Она наблюдала, как опускает ноги в воду, которая наверняка окажется ледяной. Приготовилась к холоду, но не почувствовала его. Это напоминало ванну с ароматными маслами, теплую, почти бархатистую на ощупь. Ощущение было чудесным – в отличие от боли, которая неистовствовала в ее теле с такой силой, что Кейт больше всего на свете хотелось погрузиться в приятную успокаивающую ванну и уплыть прочь.
И тут она ощутила в спине приступ острой боли. Потом снова и снова. Адди повернулась, чтобы взглянуть в лицо своему убийце. Думала, будет больнее, – первое, что пришло на ум Кейт, когда она поняла, что произошло. Адди ударили ножом. Кейт стала свидетелем последних мгновений ее жизни.
Нет, только не ребенок. Спасти ребенка. Нужно спасти ребенка.
Она рухнула в воду и почувствовала нежное тепло, словно какие-то перья скользили по ногам. Где-то за пределами сознания она чувствовала, что ребенок вот-вот родится, но Кейт было все равно – она знала только, что ей нужно лечь на спину. Она перевернулась и распласталась на воде, как на кровати. Тепло озера охватило ее, удерживая на поверхности. Вот каково это – умирать. На самом деле не так и страшно.
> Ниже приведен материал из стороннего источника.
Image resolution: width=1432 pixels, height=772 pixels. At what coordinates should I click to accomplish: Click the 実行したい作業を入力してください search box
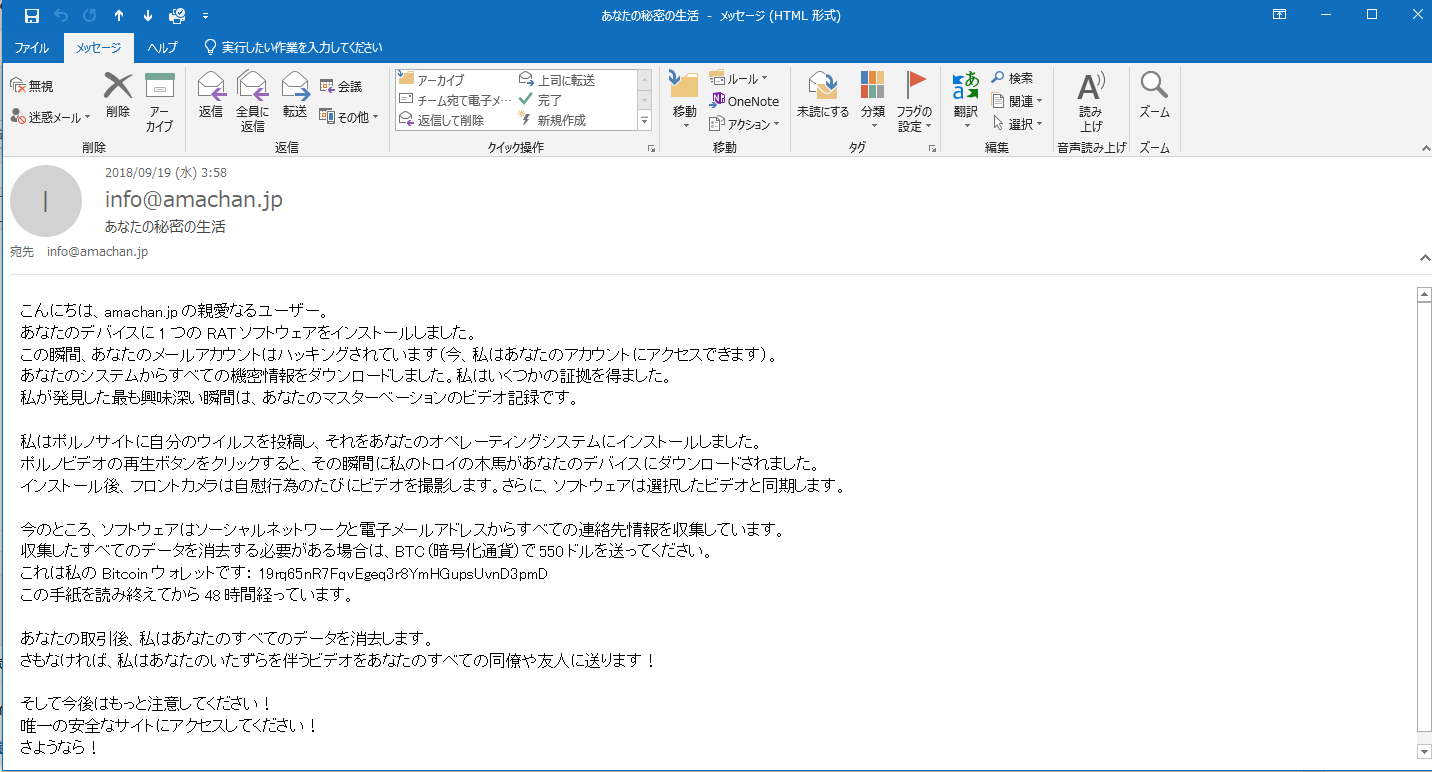[301, 48]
Кейт почувствовала, как ее веки – тяжелые, слишком тяжелые – закрываются и снова поднимаются при каждом приступе боли. Она не могла ясно мыслить, но заметила: Адди то приходит в себя, то погружается в забытье.
Ребенок вот-вот родится.
Она на мгновение очнулась от смутного оцепенения, когда поняла, что на Адди белая разлетающаяся ночная рубашка, которую Кейт уже видела – и в своих снах, и на берегу в тот ужасный день. Она умирает! Она умрет, если я ничего не сделаю! Кейт попыталась разбудить Адди, крича в ее голове: Очнись! Очнись! Твой ребенок скоро родится! Вы оба умрете, если не встанете! Но веки были такими тяжелыми, а теплая и спокойная вода такой ласковой, а плавные покачивания ее тела вверх-вниз на волнах такими убаюкивающими, что Кейт сдалась и погрузилась в темноту.
И снова открыла глаза. Ей стало холодно, она дрожала. Теперь она была не в воде, а на берегу.
Хочу опять в воду. Верните меня туда.